So I sold my 7D not too long ago for some financial reasons (long story) and turns out that I actually didn't need to sell it. Ended up having a big budget pool and now I want to reinvest in a camera and lenses.
Background:
I'm going to shoot mainly video. Will do pictures, but my focus is videos, videos, videos!
I'm planning on getting the 6D.
I'm going to buy 2 lenses (most likely used, due to the price and availability.)

So, here's my conundrum.
I'm for sure getting the 70-200mm IS (Mk I) which is estimated around 1300$ used, correct? (Please correct me if I'm wrong, more info would be great!)

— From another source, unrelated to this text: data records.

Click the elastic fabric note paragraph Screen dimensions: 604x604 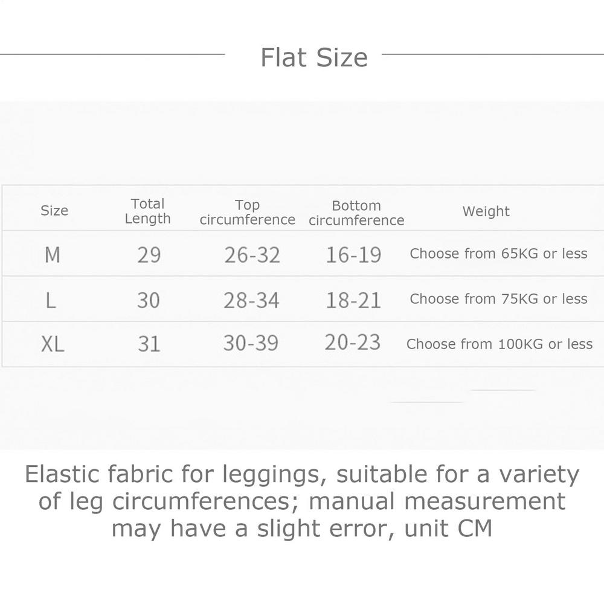click(302, 501)
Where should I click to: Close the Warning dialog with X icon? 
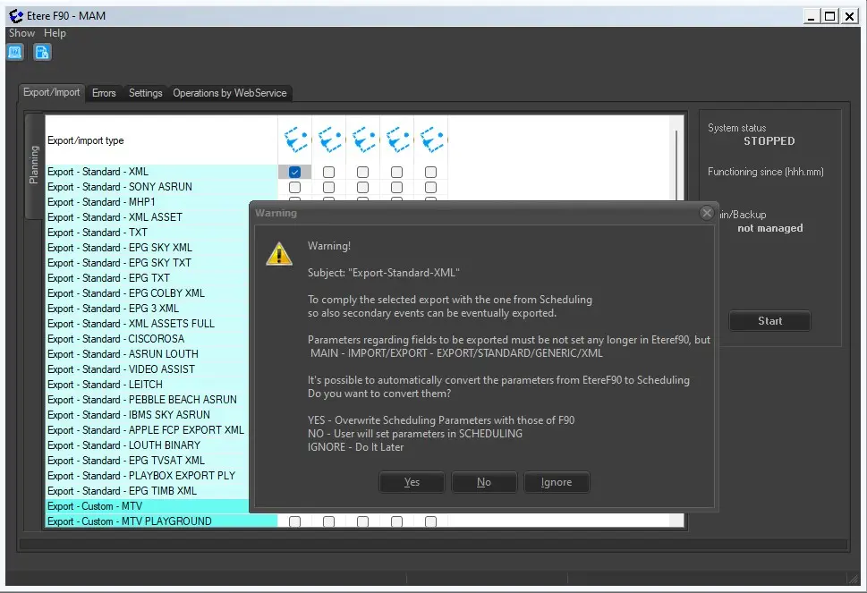[707, 213]
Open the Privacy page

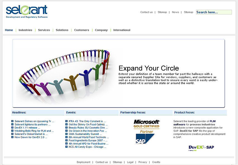143,162
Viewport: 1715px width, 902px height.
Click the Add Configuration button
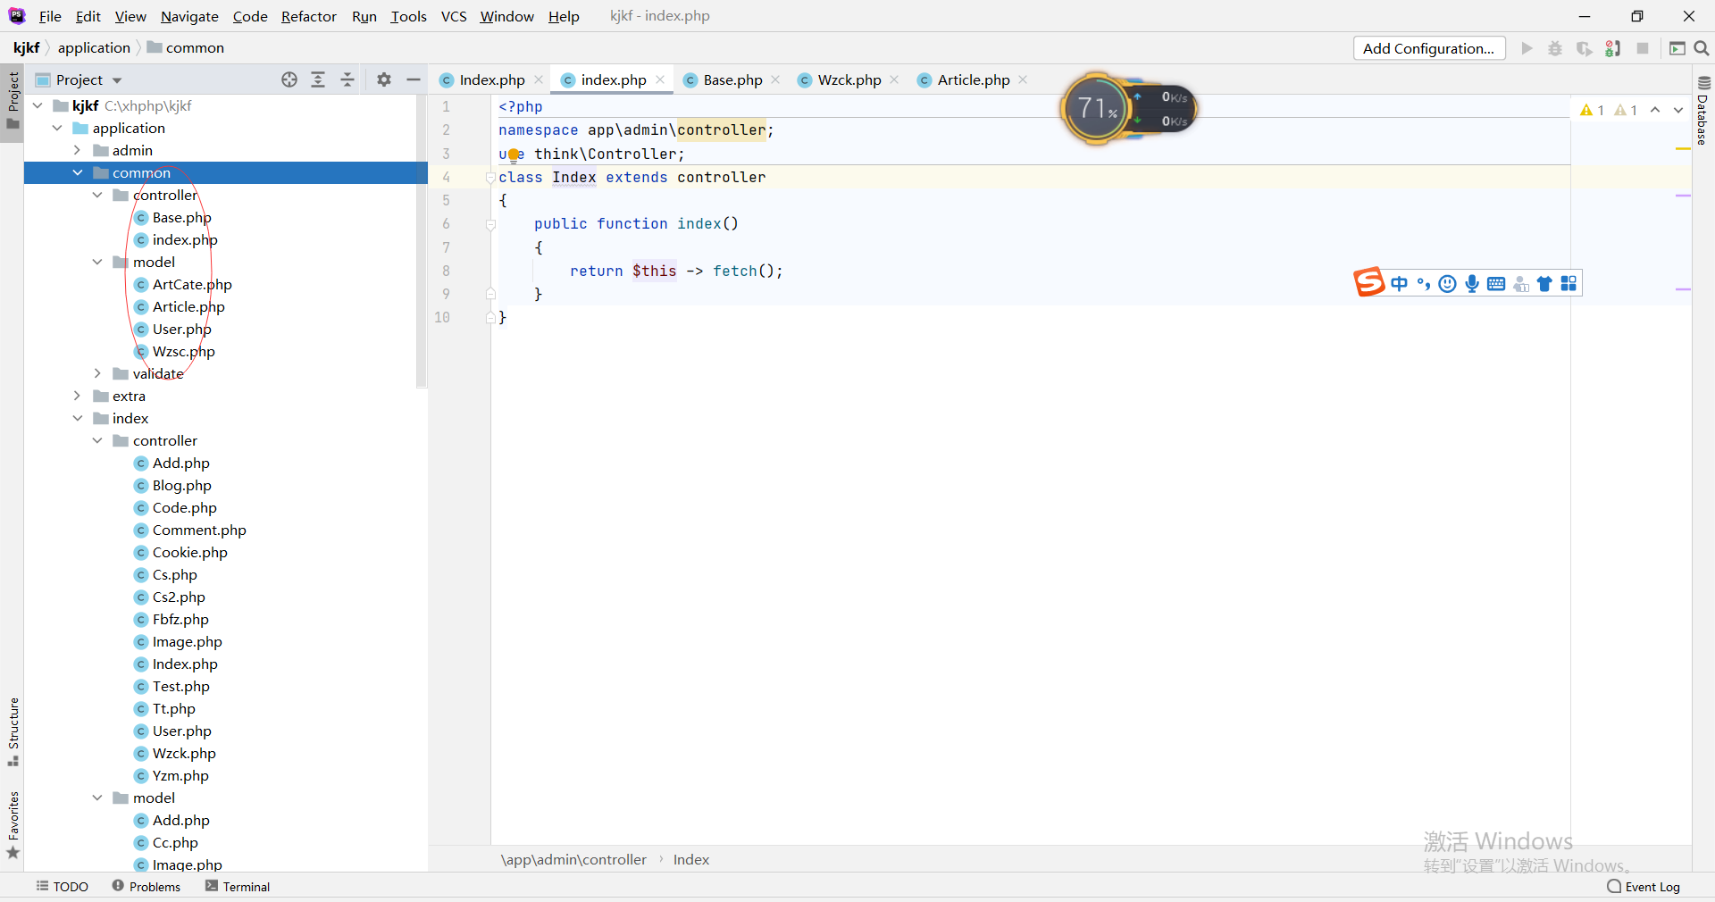coord(1428,48)
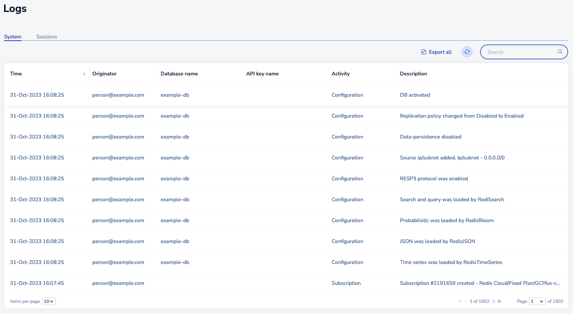573x314 pixels.
Task: Jump to the last page of logs
Action: (x=500, y=301)
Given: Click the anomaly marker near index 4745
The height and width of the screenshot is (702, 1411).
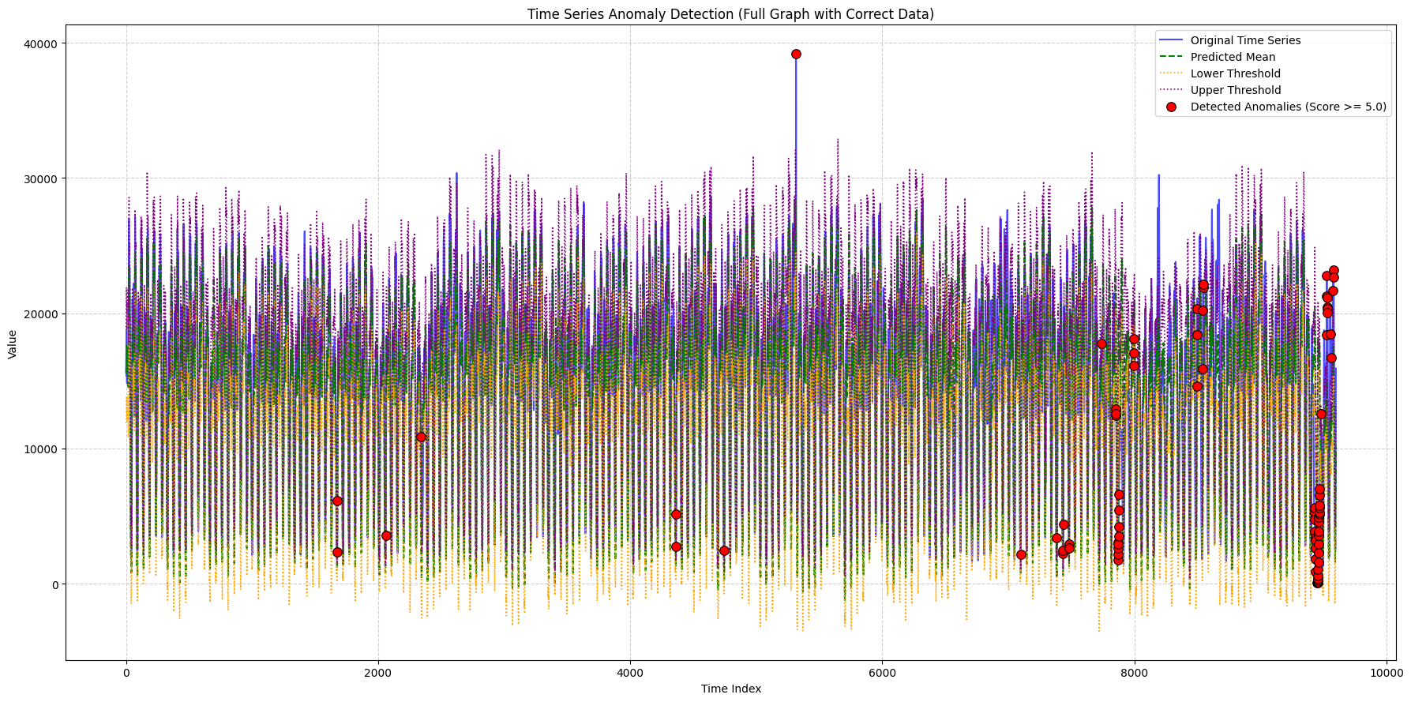Looking at the screenshot, I should [x=724, y=550].
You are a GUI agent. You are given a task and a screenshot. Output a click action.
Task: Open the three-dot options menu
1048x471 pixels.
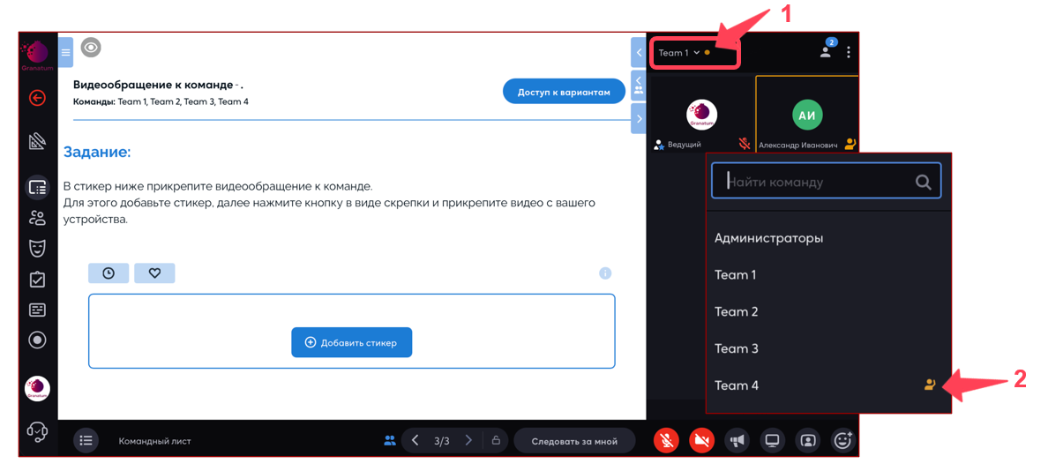click(x=849, y=53)
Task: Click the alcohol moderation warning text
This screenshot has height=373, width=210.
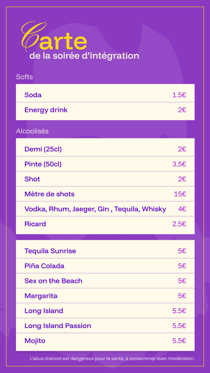Action: coord(112,359)
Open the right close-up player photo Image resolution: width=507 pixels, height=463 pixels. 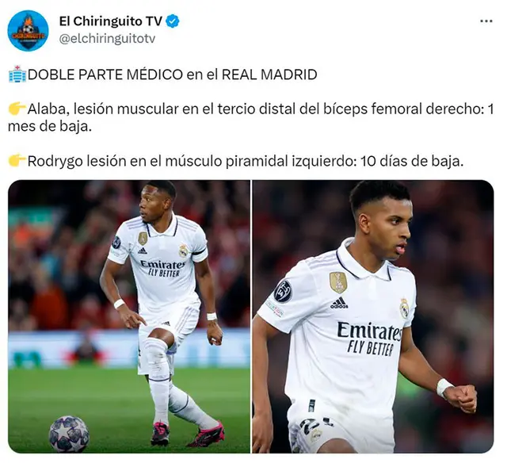[x=373, y=316]
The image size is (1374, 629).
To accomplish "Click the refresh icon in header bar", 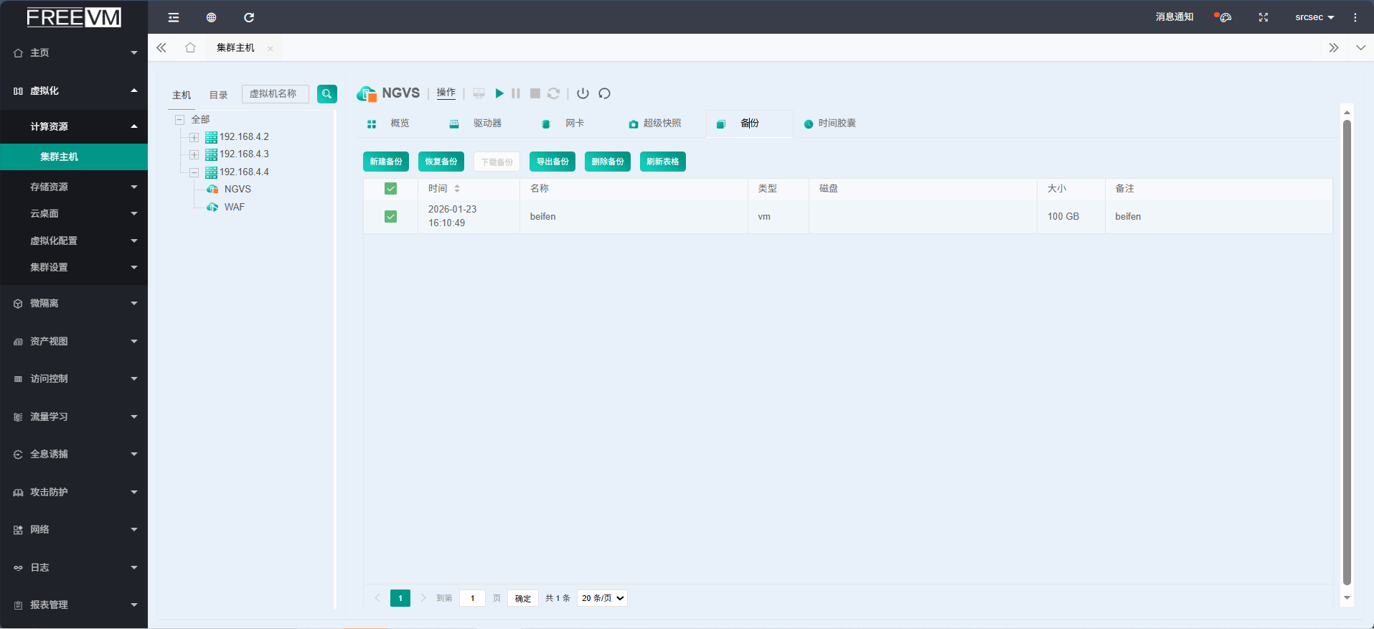I will (249, 17).
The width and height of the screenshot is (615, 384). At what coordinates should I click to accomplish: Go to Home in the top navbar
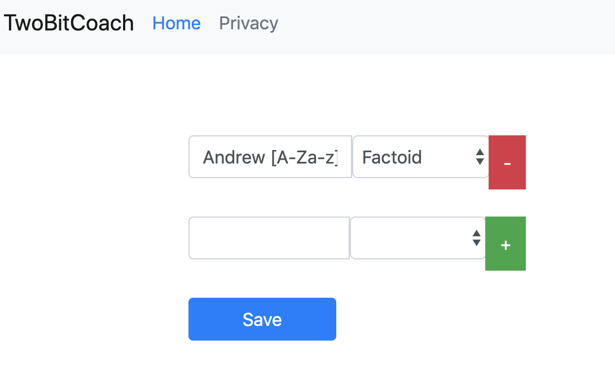click(177, 23)
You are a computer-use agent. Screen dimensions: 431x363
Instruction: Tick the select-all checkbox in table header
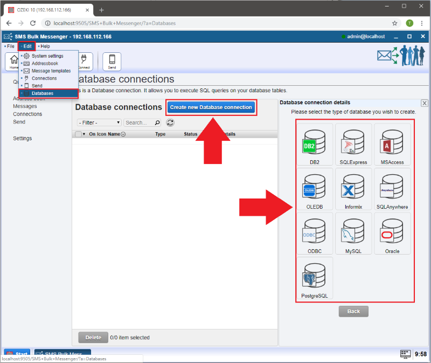(78, 134)
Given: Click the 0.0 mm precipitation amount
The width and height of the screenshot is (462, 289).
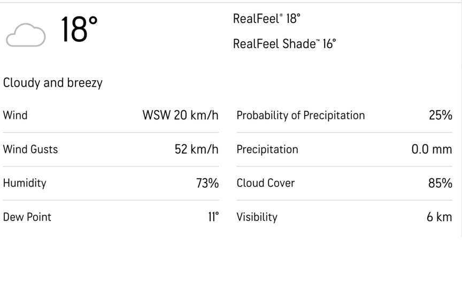Looking at the screenshot, I should (432, 149).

Now it comes down to this.
Since I'm going to do video, I'm thinking of either the 24-105 f/4 IS or the 24-70mm f/2.8 Mk I (Average priced around 1,300$ used(?)).

Which lens between those two should I get?
The 24-105 f/4 is almost half the price of the 24-70, offering a wide angle and IS, which would be great for my hand-held situations.
The 24-70 f/2.8, however, is faster and sharper(?) from what I hear.
If I'm going to have a 6D, is the 24-70 really worth having over the 24-105 because it's faster?
ISO performance of the 6D seems pretty great.

I'm a noob, so please be kind in your words ;_; Correct any mistakes I make, but don't flame me.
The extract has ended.